**Exercise details**
Write out the lines from the line containing "Click the 8 y-axis price label" through the line containing "[x=870, y=699]", keeping them exactly as they appear but leaving out the pictures.

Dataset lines
- - - -
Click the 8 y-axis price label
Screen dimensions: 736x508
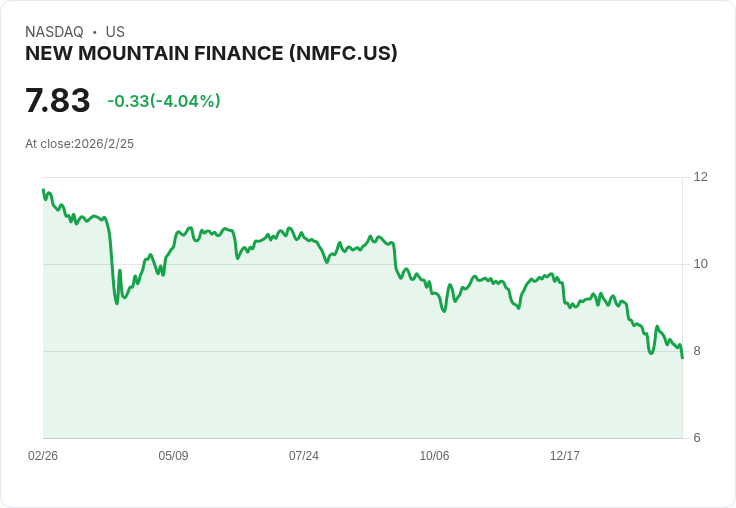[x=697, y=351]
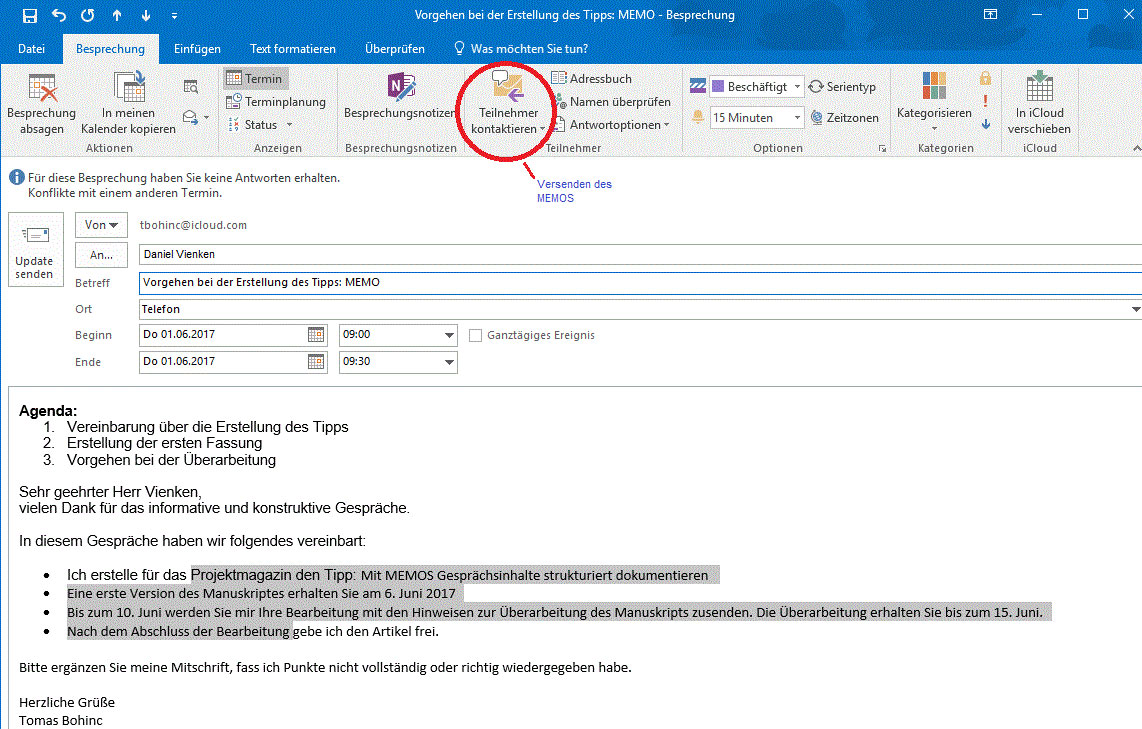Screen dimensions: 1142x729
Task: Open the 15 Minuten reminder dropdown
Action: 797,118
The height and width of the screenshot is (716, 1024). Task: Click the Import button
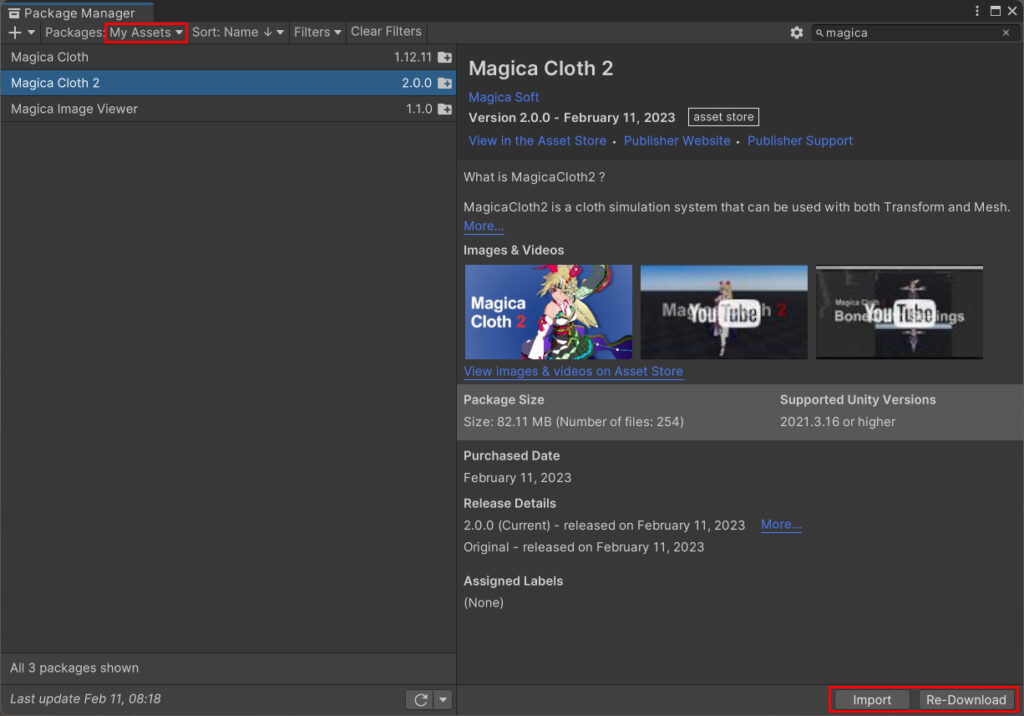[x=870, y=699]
- - - -
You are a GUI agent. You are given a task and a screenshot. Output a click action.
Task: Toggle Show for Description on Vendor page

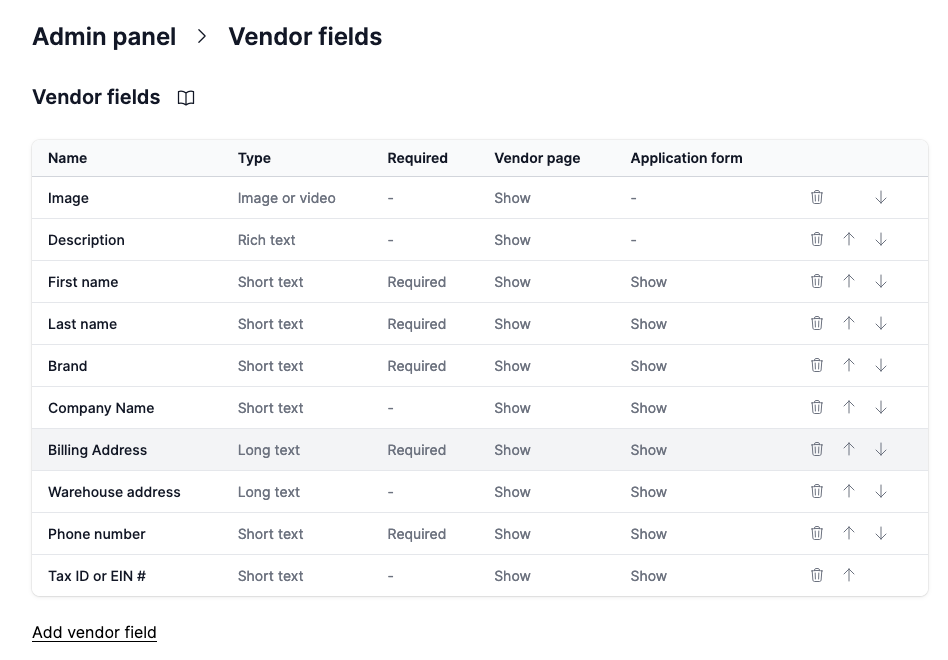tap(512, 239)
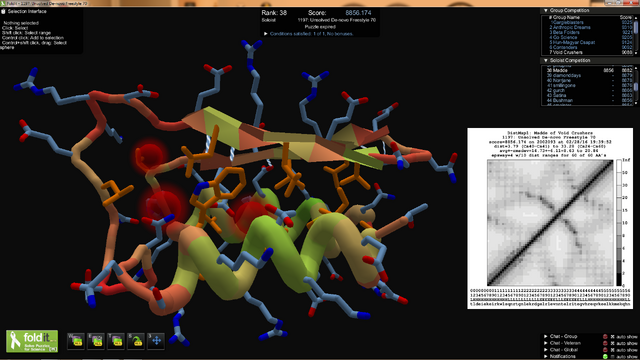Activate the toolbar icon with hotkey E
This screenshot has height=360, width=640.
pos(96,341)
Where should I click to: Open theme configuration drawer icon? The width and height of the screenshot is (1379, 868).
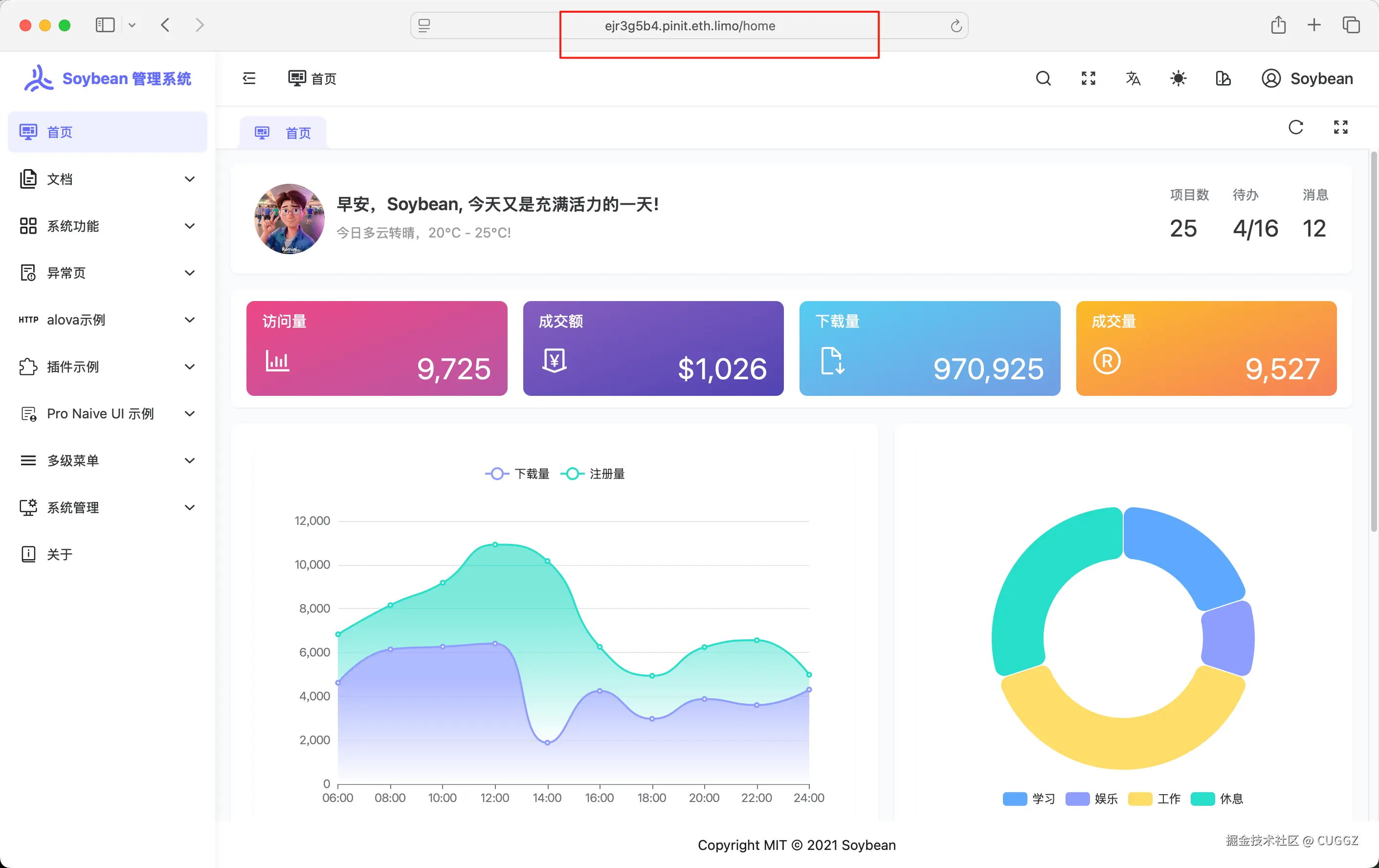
- - - -
**Final result**
Click the 8 y-axis price label
Screen dimensions: 736x508
[x=697, y=351]
Screen dimensions: 1142x729
Task: Open the 15 Minuten reminder dropdown
Action: 797,118
The height and width of the screenshot is (716, 1024). Task: Click the Import button
[x=870, y=699]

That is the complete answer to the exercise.